Creating and working with variables

Basic skills in R: Your first calculations with R

Creating and working with variables

Content

An object in R
Variable and assignment in R
Doing calculations with variables
List of arithmetic operators

An object in R

Everything in R is an object. In other words, objects can be almost anything in R, ranging from a single number, character string, or a list of numbers to highly complex structures like the output of a plot or a summary of a statistical analysis. Understanding how to create and modify objects is key to understanding R.

A more formal definition of an object is that of an instance of a certain type or class that has certain properties. An object in R can contain other objects.

Examples

10 (integer object)

"A short sentence." (character object)

c(1, 2, 3, 4) (vector object)

Variable and assignment in R

A variable is a storage location labelled with a symbolic name, which contains some quantity of information often referred to as a value. This value is actually an R object. But unlike an object, a variable has no type with certain properties. The name 'variable' indicates that its content can vary. Note that a variable in R differs from the statistical and mathematical concept of a variable.
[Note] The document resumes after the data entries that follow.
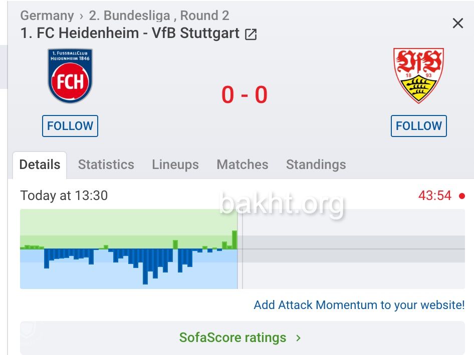This screenshot has height=355, width=474.
Task: Click the FC Heidenheim team logo
Action: tap(70, 76)
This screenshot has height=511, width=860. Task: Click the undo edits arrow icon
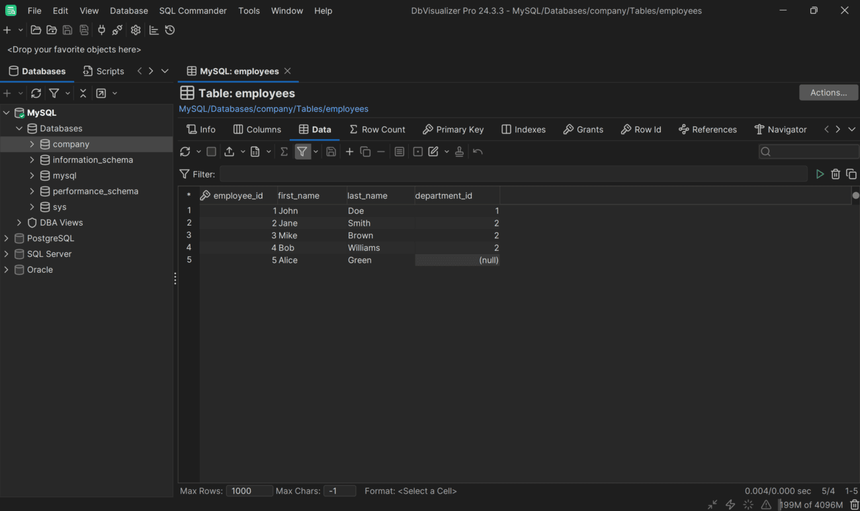pos(478,152)
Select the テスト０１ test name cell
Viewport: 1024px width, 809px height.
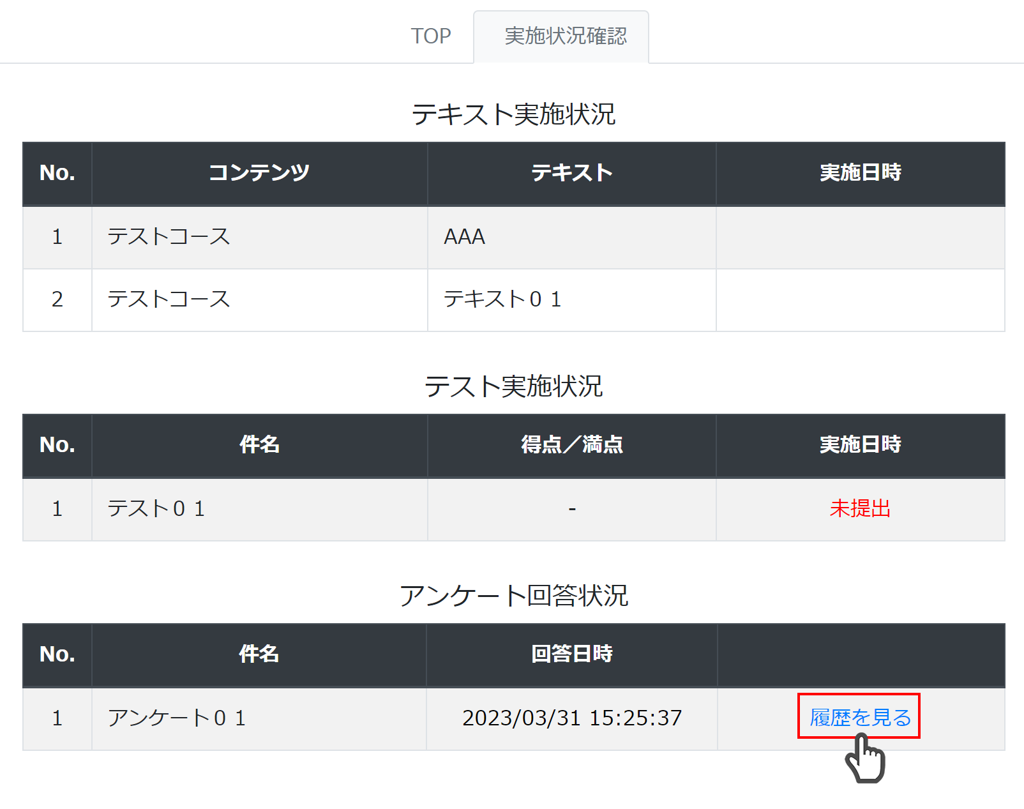(156, 509)
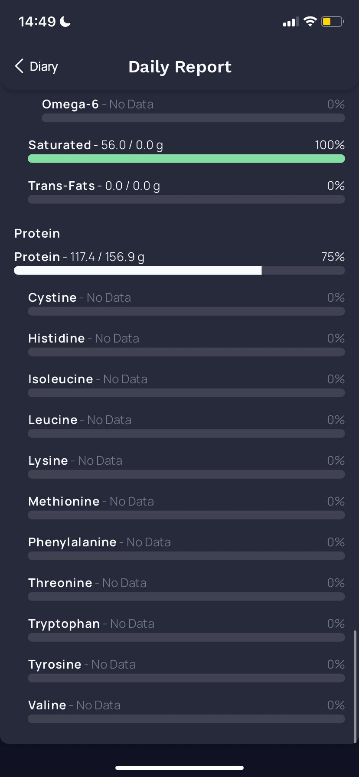Click the vertical scrollbar indicator

coord(355,687)
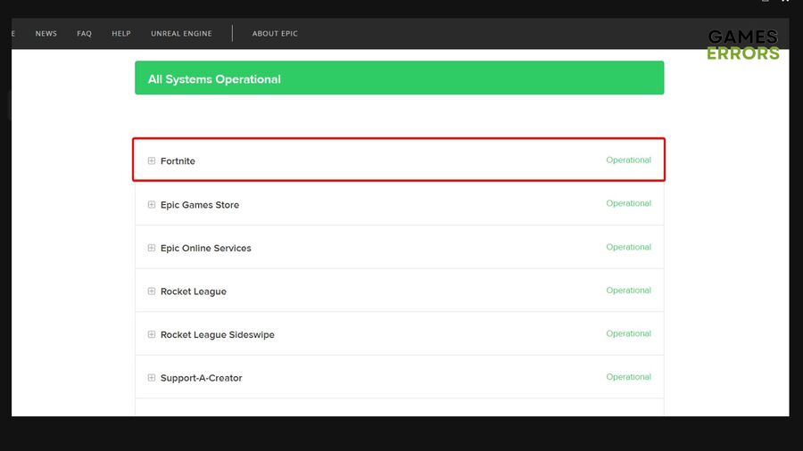
Task: Expand the Rocket League Sideswipe plus icon
Action: pos(152,334)
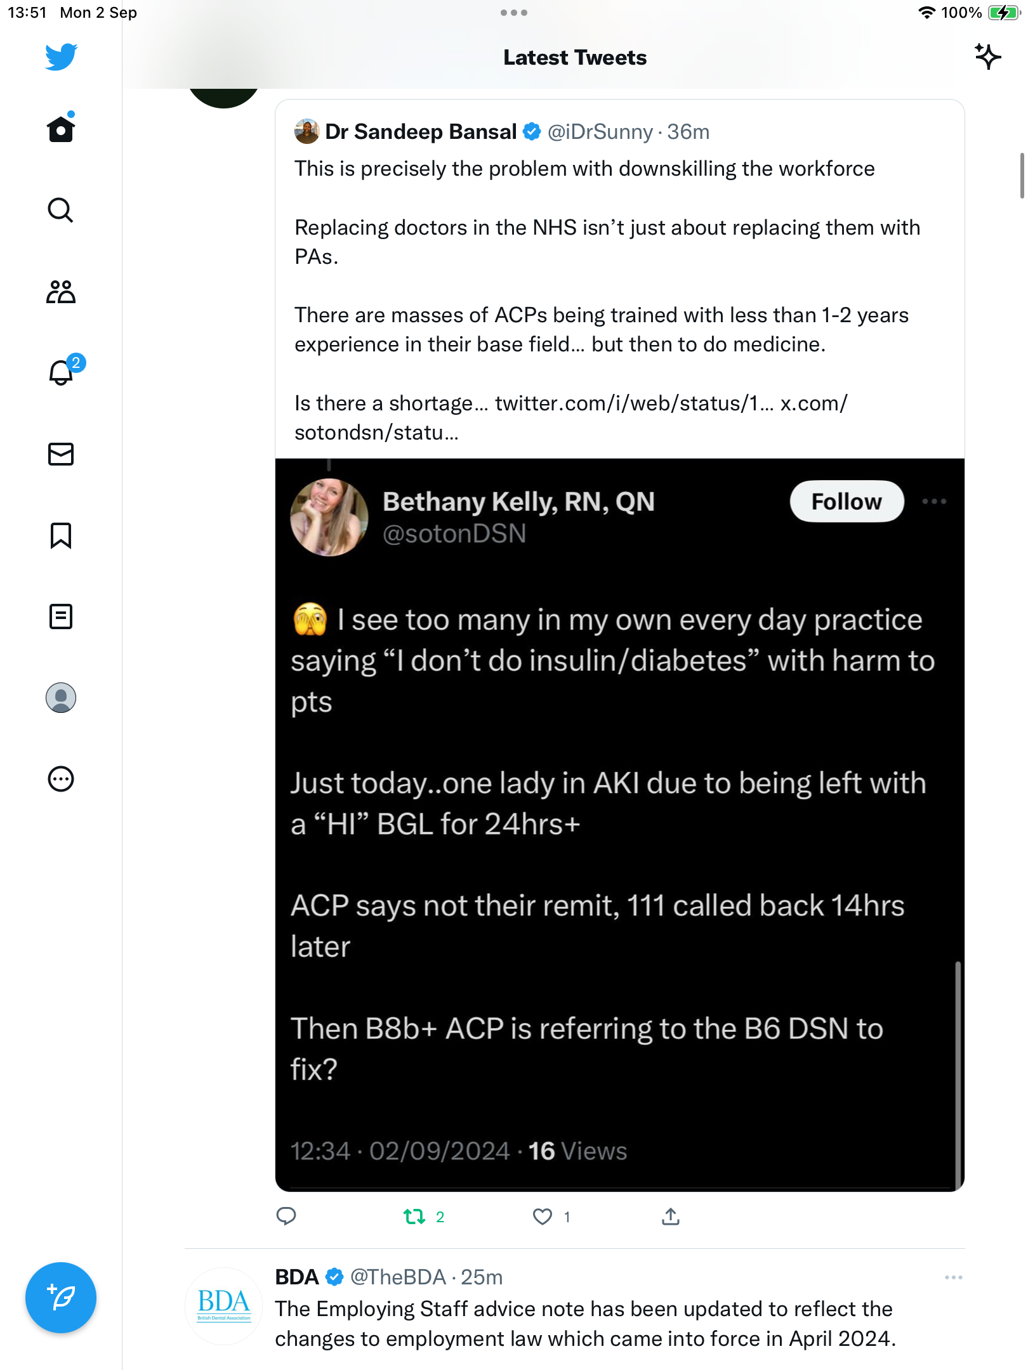Toggle like on Dr Sandeep Bansal's tweet
Screen dimensions: 1028x1370
543,1217
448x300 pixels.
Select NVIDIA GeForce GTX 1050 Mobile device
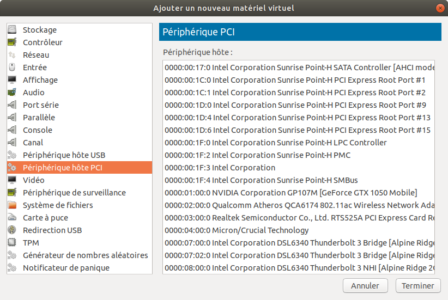pos(291,193)
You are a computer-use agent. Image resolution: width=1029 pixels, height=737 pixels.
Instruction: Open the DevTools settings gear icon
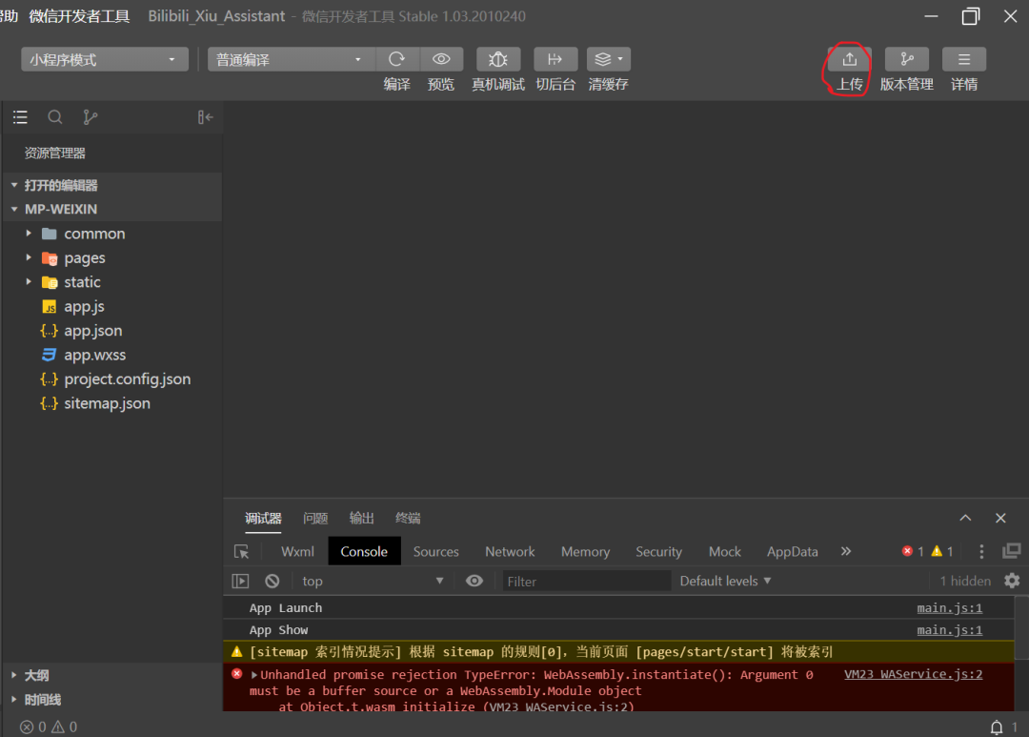pyautogui.click(x=1012, y=581)
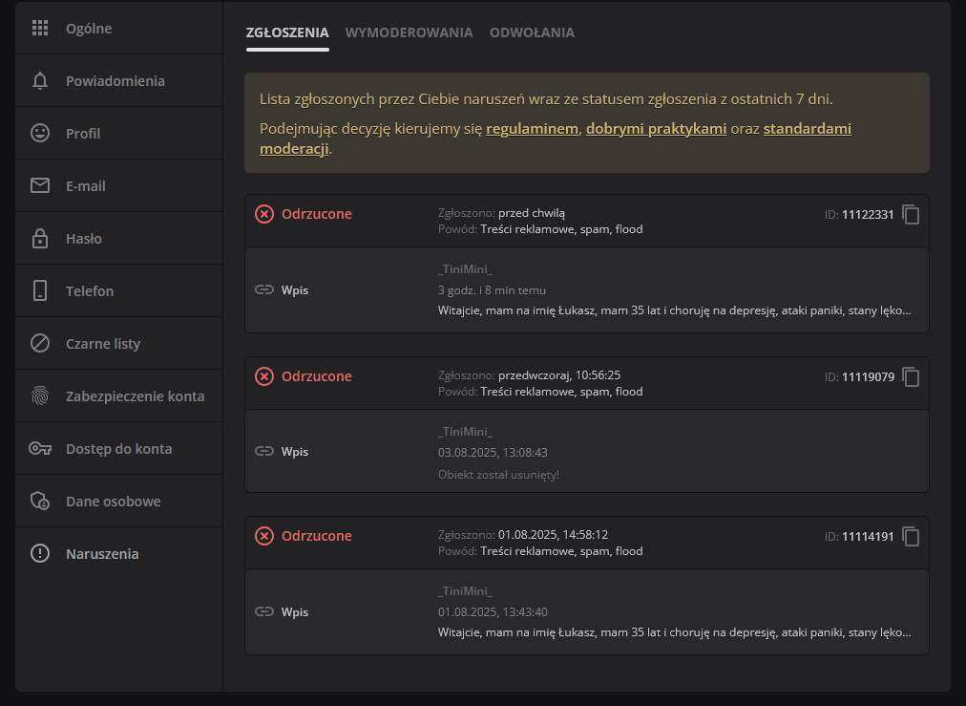Screen dimensions: 966x706
Task: Copy report ID 11122331 with copy icon
Action: point(911,215)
Variables are handy because you can use them to store information or perform calculations. It's like having different boxes to organise and work with your data efficiently.

To create variable you simply give it a name. You can then assign a value to this object using the assignment operator <-. The assignment operator is a composite symbol comprised of a ‘less than’ symbol < and a hyphen - .

To view the current value of the variable you simply enter the name of the variable in the console or use the function print() in an R script. Alternatively, you can inspect the Environment/History panel, because it keeps track of all variables defined in the current R session.

A variable can be removed from the workspace via the function rm().

Example

Imagine you have a variable called age. You can use this variable to store someone's age, like 15 or 25. Later, you can look inside the age container to see what age it holds, or you can change its value to a different age if needed, e.g. one year more. You can also express the age in a word and print it in uppercase. The interactive session below illustrates this.

> age <- 15
> age
[1] 15
> age <- age + 1
> age
[1] 16
> age <- "sixteen"
> toupper(age)
[1] "SIXTEEN"

R also has the function assign() to assign a value to a variable. The interactive session below is an example. We end it with an example of use of the assignment operator ->.

> assign("age", 50)
> age
[1] 50
> 67 -> age
> age
[1] 67

When we wrote "Everything in R is an object.", we could have written "Everything in R is an vector". Even a single number is stored as a vector of length one. This is for example reflected by the [1] in front of the number 67, which infroms us that it is a one-domensional object and that the next item has index 1. In most programming languages, 67 might just be the number. As we will see, R is optimised to work with vectors.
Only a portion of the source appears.